(TEXT SEGMENT)

Star Wars: The Rise of Skywalker Falls Under the Weight of Its Own Franchising

Disney shelled out several hundred million bucks producing, shooting and marketing Star Wars: The Rise of Skywalker. All they got was a lousy mixtape of the series’ greatest hits because money, contrary to popular belief, can’t buy everything, especially ingenuity. The movie’s journey to the screen hasn’t been smooth: Fan reaction to Rian Johnson’s The Last Jedi could be disgruntled and toxic, while Johnson’s successor, Colin Trevorrow, unwisely butted heads with Kathleen Kennedy and lost, which led to J.J. Abrams’ return to the director’s chair four years after The Force Awakens. The ups and downs left The Rise of Skywalker a project in need of repair. Abrams obliged, but forgot to bring the scaffolding.

(End TEXT SEGMENT)
(DATA RECORDS)

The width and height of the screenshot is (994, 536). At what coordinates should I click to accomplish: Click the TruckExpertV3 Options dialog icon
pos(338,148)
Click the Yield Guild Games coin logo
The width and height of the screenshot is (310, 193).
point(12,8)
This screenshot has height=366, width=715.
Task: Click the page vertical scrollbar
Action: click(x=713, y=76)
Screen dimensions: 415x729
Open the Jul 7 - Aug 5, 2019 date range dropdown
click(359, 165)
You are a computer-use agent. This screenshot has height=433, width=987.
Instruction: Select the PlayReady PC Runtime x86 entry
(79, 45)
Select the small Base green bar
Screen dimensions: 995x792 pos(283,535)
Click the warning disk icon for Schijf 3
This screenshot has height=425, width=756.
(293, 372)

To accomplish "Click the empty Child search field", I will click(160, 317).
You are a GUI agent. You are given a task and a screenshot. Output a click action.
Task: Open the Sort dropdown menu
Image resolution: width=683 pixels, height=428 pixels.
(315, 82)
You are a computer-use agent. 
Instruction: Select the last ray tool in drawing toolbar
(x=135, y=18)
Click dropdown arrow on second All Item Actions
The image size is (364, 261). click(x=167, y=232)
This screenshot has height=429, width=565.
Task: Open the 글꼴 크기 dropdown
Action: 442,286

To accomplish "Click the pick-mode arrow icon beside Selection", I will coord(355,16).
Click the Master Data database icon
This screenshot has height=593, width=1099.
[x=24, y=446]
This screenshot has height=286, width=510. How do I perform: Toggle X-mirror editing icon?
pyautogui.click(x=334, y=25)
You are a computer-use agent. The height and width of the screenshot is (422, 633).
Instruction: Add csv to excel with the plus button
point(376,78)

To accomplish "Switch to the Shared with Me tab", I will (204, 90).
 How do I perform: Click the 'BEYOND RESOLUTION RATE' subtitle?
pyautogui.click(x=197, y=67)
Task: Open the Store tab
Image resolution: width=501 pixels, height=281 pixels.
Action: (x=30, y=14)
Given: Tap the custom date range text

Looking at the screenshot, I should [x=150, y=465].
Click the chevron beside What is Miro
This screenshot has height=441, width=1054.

(End DATA RECORDS)

WORK TASK 1 »
Name every person mentioned in the review of Star Wars: The Rise of Skywalker.
WORK TASK 2 »
Carry the review of Star Wars: The Rise of Skywalker forward with a further paragraph that begins after its final sentence.

EXERCISE OUTPUT 1 »
Rian Johnson, Colin Trevorrow, Kathleen Kennedy, J.J. Abrams

EXERCISE OUTPUT 2 »
The Rise of Skywalker is a stew of ideas in need of an overarching recipe because apparently having an idea is insufficient compared to having all of them. Some are his own. Some are clear responses to Johnson’s take on the Star Wars mythos, as if Abrams thinks appeasing Johnson’s critics equates to making a fully formed movie. But none of his designs enjoy thorough development. They’re presented, then left hanging over the scenes and set pieces to follow. The parentage of Rey (Daisy Ridley), seemingly put to rest in The Last Jedi but hinted at anew in promotional material, supplies the driving plot. The battle for the soul of Kylo Ren (Adam Driver)—the struggle to turn him to the light or lose him forever to the dark—continues. Finn (John Boyega), Poe (Oscar Isaac), Chewie (Joonas Suatomo) and BB-8 (puppeteer Brian Herring) bumble about and trade sitcom banter while looking for purpose in Star Wars’ grand scheme. So it goes.
The Resistance, those scrappy ragtag rebels, continue fighting the good but hopeless fight against the First Order, now characterized with 100% more Nazi energy. As they wage their respective campaigns against one another, Rey searches her spirit and looks for answers about her past, and in her search is joined by the rest of the primary cast. “I really want to see all the friends together,” Abrams recently opined. He does just that before separating them, as Star Wars movies have done since 1977. Whatever schemes he has for salvaging the wreck left in the wake of Trevorrow’s departure, he never commits to any one of them. Instead, Abrams ping pongs from the first to the last while superimposing that indecision on a blueprint of Star Wars’ past.